Gulf War veteran Charles Ingram, 51, had received treatment at the Northfield, New Jersey, VA clinic since 2011, and repeatedly had to wait more than a month for appointments, the USA Today report found. And, in the fall of 2015, the VA cancelled one of his appointments because a provider wasn’t available. But VA staff never followed up to see if Ingram received proper mental health care following the cancellation.

Ingram then went to the clinic in person to request an appointment – it wasn’t scheduled until three months later, the VA inspector general (IG) discovered, USA Today reported.

While Ingram had been approved to get treatment at a non-VA facility, no one at the VA told him or scheduled the appointment, USA Today said.

Then, in March 2016, shortly before his rescheduled VA appointment, Ingram “went to the clinic in Northfield, N.J., doused himself in gasoline and lit himself on fire,” USA Today reported, adding that the clinic was closed at the time.

“[Staff] failed to follow up on no-shows, clinic cancellations, termination of services, and Non-VA Care Coordination consults as required,” the IG wrote in a report released Wednesday, USA Today said. “This led to a lack of ordered (mental health) therapy and necessary medications… and may have contributed to his distress.”

Ingram had not seen a therapist in the year prior to his death, USA Today reported.

The VA IG said that no attempts had been made to follow policy regarding when patients go a year without seeing anyone – policy states that mental health providers must reach out to the patient.

“We found no attempts to follow this process,” the inspector general said, USA Today reported.

USA Today also reported:

After the death, VA Secretary David Shulkin allocated more clinical resources to the clinic, removed the hospital director overseeing the facility and directed regional officials to take over clinic management.
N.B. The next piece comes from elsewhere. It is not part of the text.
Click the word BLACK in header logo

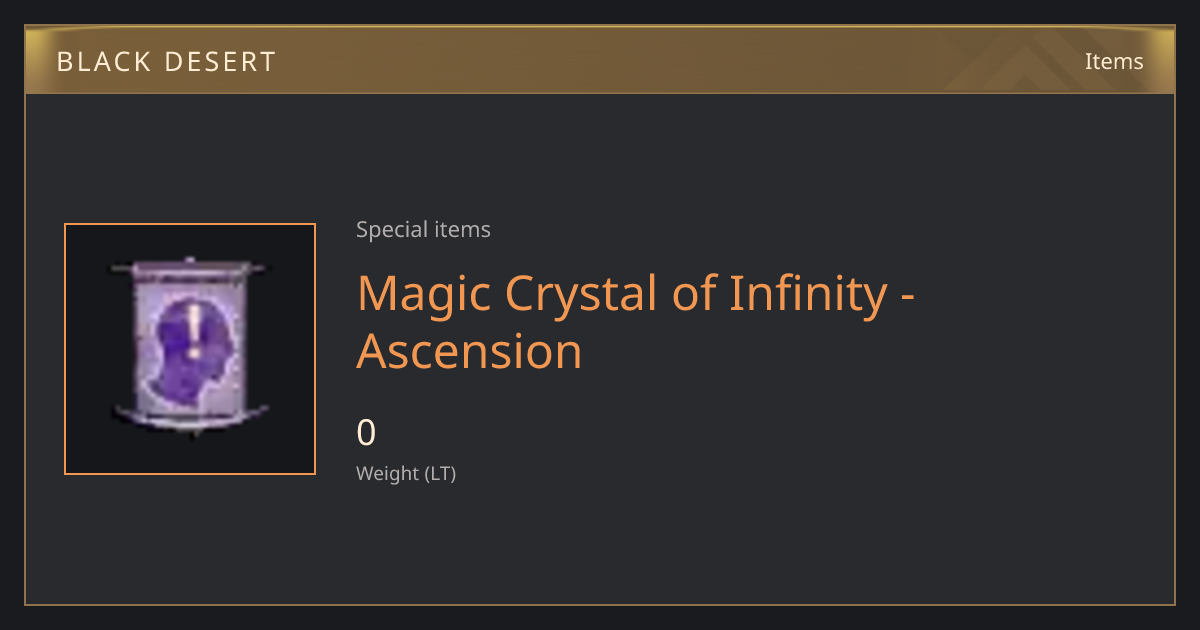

He also instituted same-day mental health services for urgent cases.

But the report provides a tragic glimpse of how appointment-scheduling failures, which have plagued VA facilities across the country for years, can leave veterans desperate and without treatment. […]
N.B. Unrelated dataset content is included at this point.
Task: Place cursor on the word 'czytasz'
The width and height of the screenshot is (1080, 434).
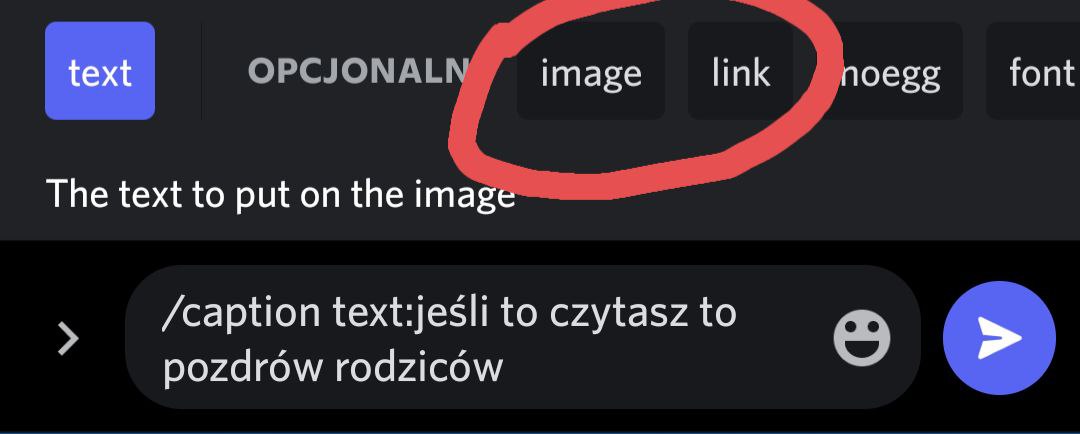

In early 2015, Ingram’s VA psychologist asked that he be approved to get outside treatment for neurological impairment. VA administrators approved several therapy sessions. He never got them.

In response to the report, VA officials said schedulers at the Northfield clinic have received more training and new supervisors and managers have been hired. They said regional and local officials also are reorganizing non-VA care coordination.

“The new structure…ensures high-quality and timely care,” wrote Robert Boucher, acting director of the Wilmington VA Medical Center.